Regimental History is one gigantic jigsaw puzzle.
The main edges are there, forming the outer picture, but it’s the central detail that always takes the time to complete. Yesterday, I posted that I was going to look through the Regimental Gazettes for the Palestine period to see if I could find any reference to Jim or Charlie Doggett. Amazingly I found both.
Jim was still serving in C Coy in Company HQ in 1946, and Charlie still with the Anti-Tank Platoon. Then I had a brainwave (And it doesn’t happen all that often!) my old grey matter recalled that I had some photographs of the Anti-Tank Platoon taken by Captain John Perrett and I wondered if by any slim chance, he might be in one of them?
John Perrett was a reinforcement officer who joined the Battalion for the Ox. and Bucks LI after the attack on the Chateau de la Londe on 28 June 1944 and remained with the Battalion until 1947, though he had been in hospital in March 1945 after he was wounded by shrapnel during the advance to Goch.

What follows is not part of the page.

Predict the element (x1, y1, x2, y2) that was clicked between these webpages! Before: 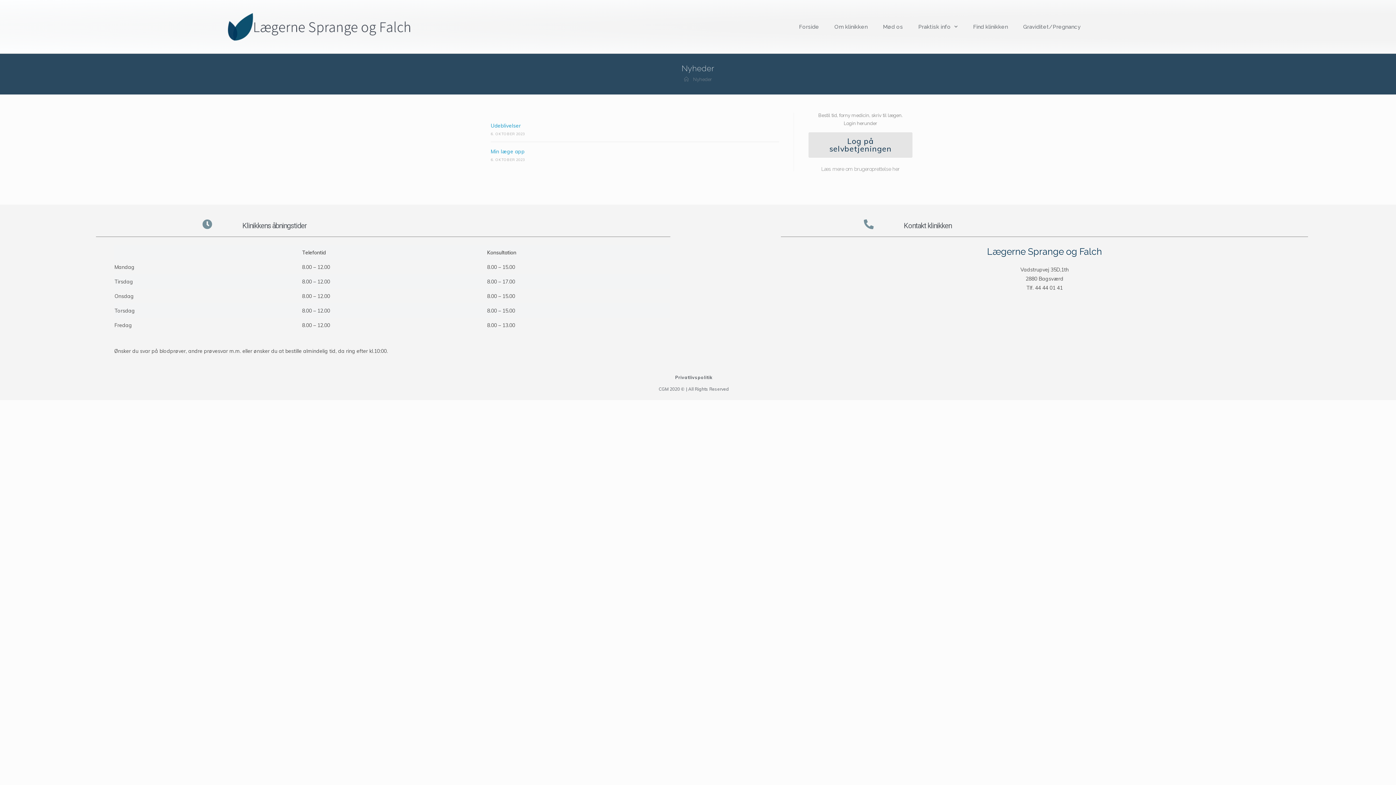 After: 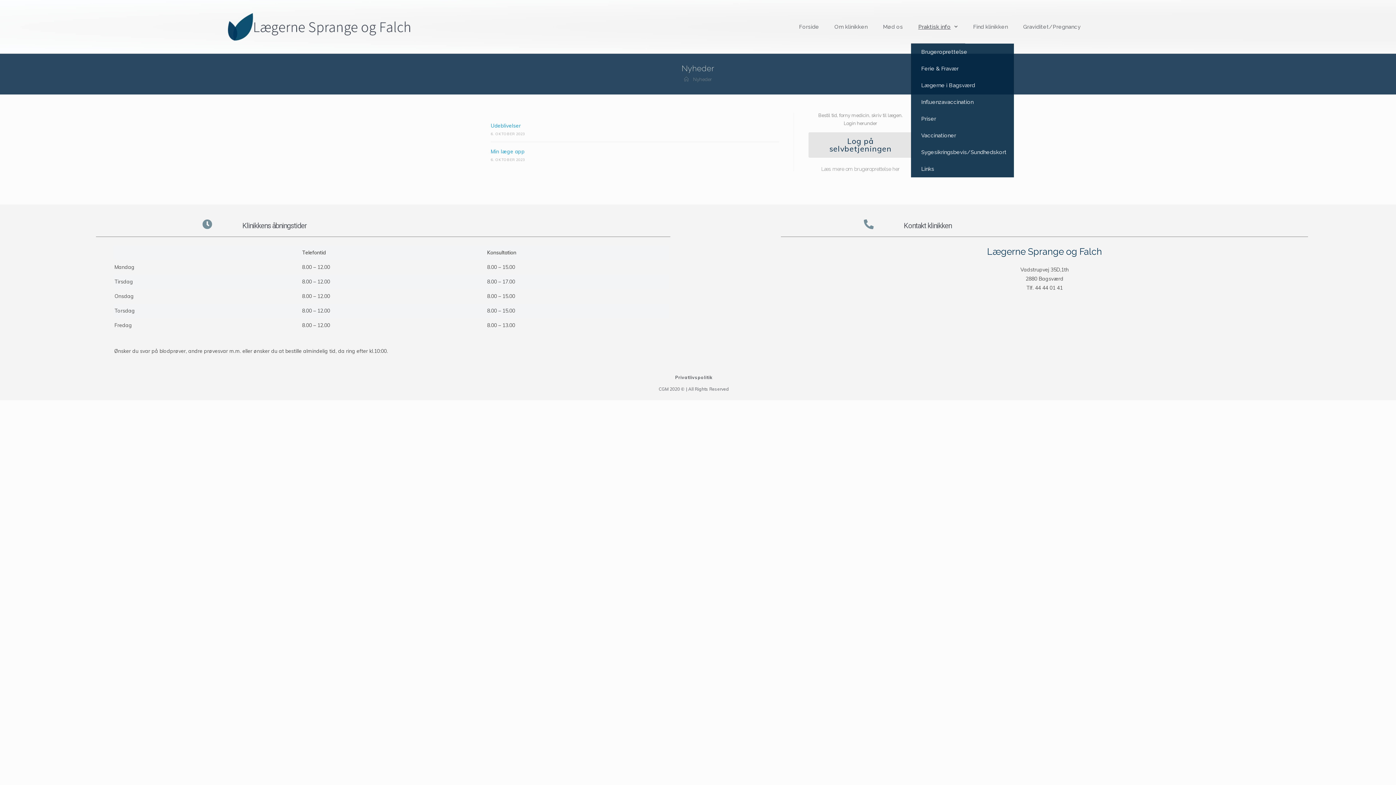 Action: bbox: (911, 10, 965, 43) label: Praktisk infoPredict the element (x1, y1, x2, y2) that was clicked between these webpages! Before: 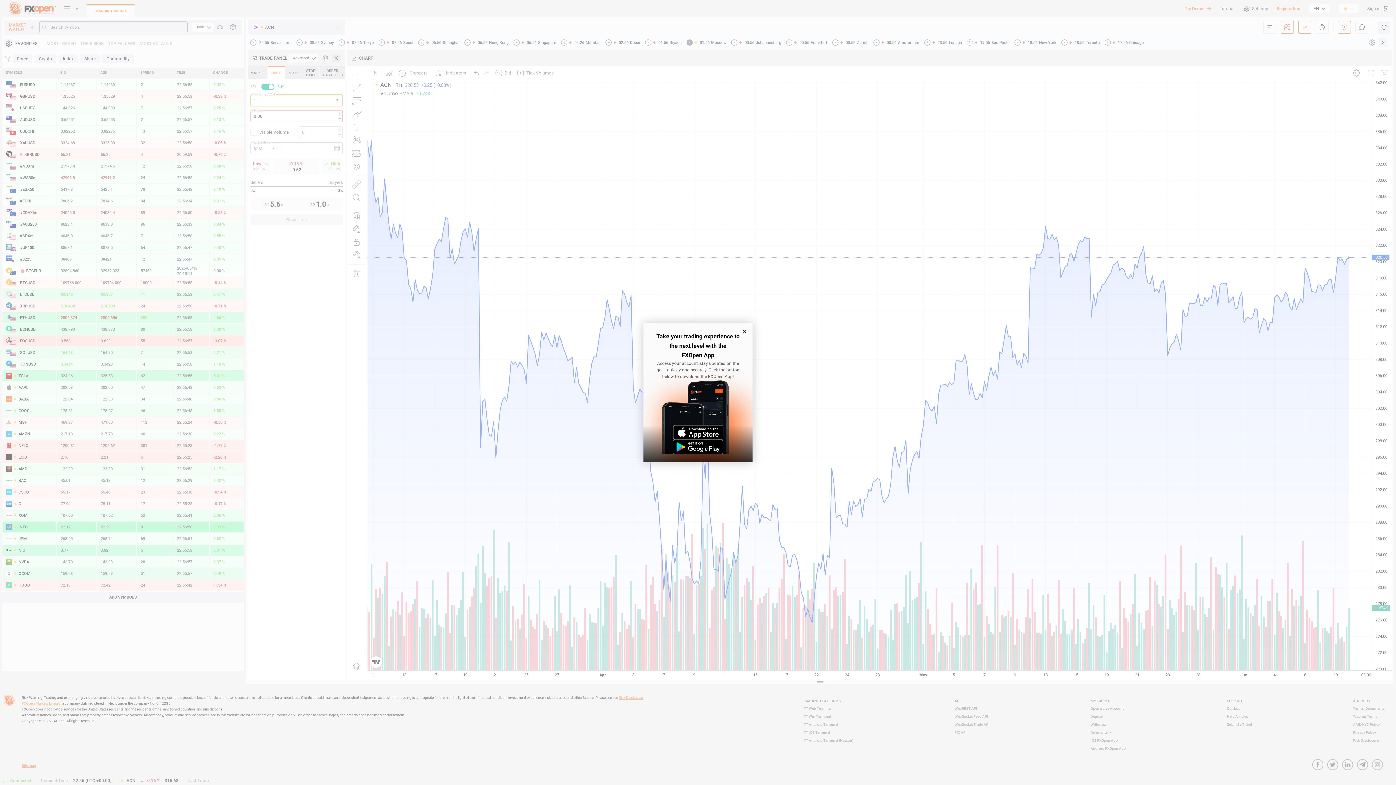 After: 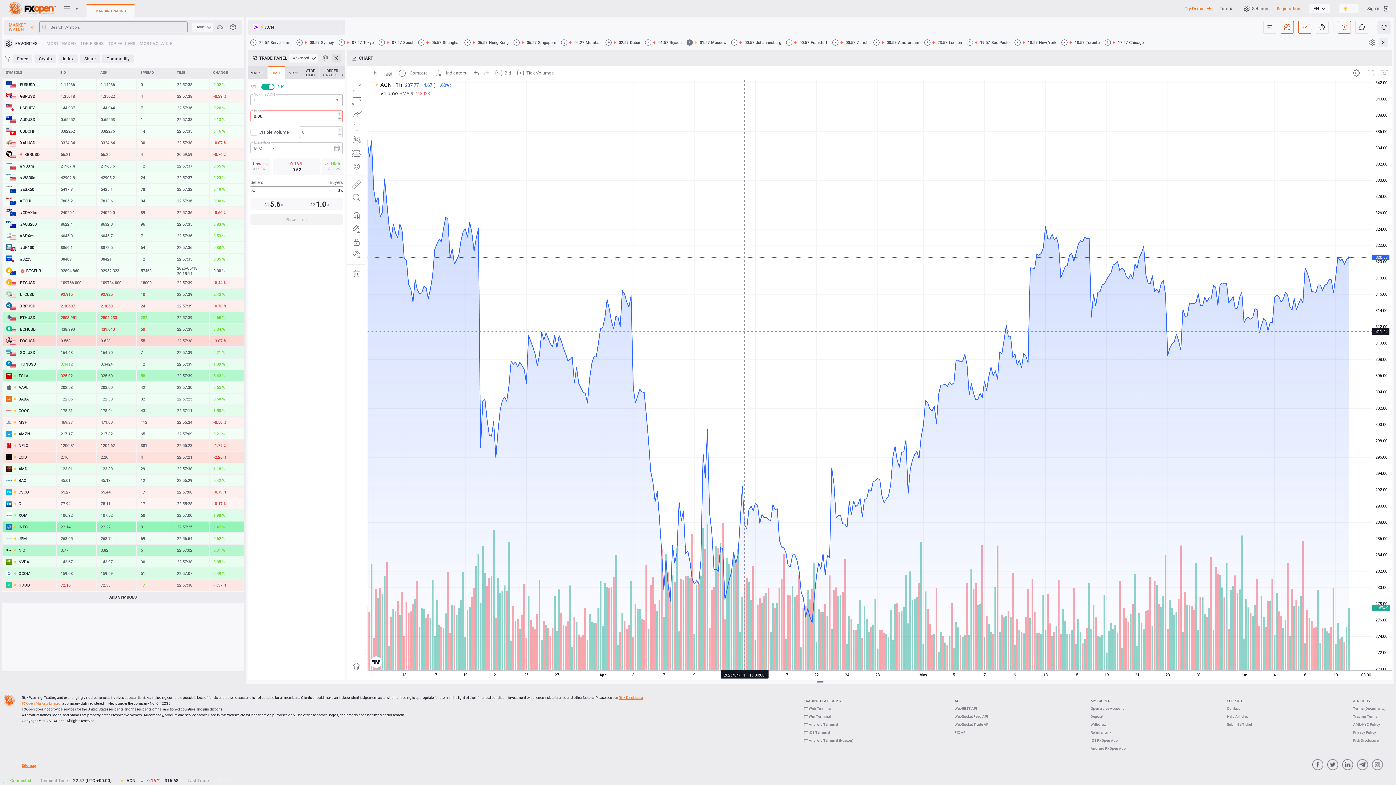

He had commanded the Anti-Tank Platoon in Holland before becoming a platoon commander in D Company just before Christmas 1944. He recovered quickly from his wounds and was back serving with D Company again at the end of March 1945, and went back to the Anti-Tank Platoon at the very end of the war. He was still commanding it in Palestine, before he was demobbed in late 1946.
John was the President of the Leiston Branch of the Old Comrades Association and was a regular attendee on the regimental pilgrimages in the 1980s and 1990s with his wife Jane. When John passed away some years back, at his funeral, the family had out his albums from the Second World War and Palestine and I was fortunate enough to be allowed to photograph the pages of his wartime service.
Looking back on these pictures of Palestine (and we don’t have much in the Regimental Archives of that time) there were several faces that were familiar to me, mainly officers, but in one photograph of members of the Anti Tank Platoon, there was Charlie Doggett staring back at me - what a fantastic result!
Another piece of that great jigsaw has been put back into place. There still many more pieces to find and place, but I’m getting there...very slowly!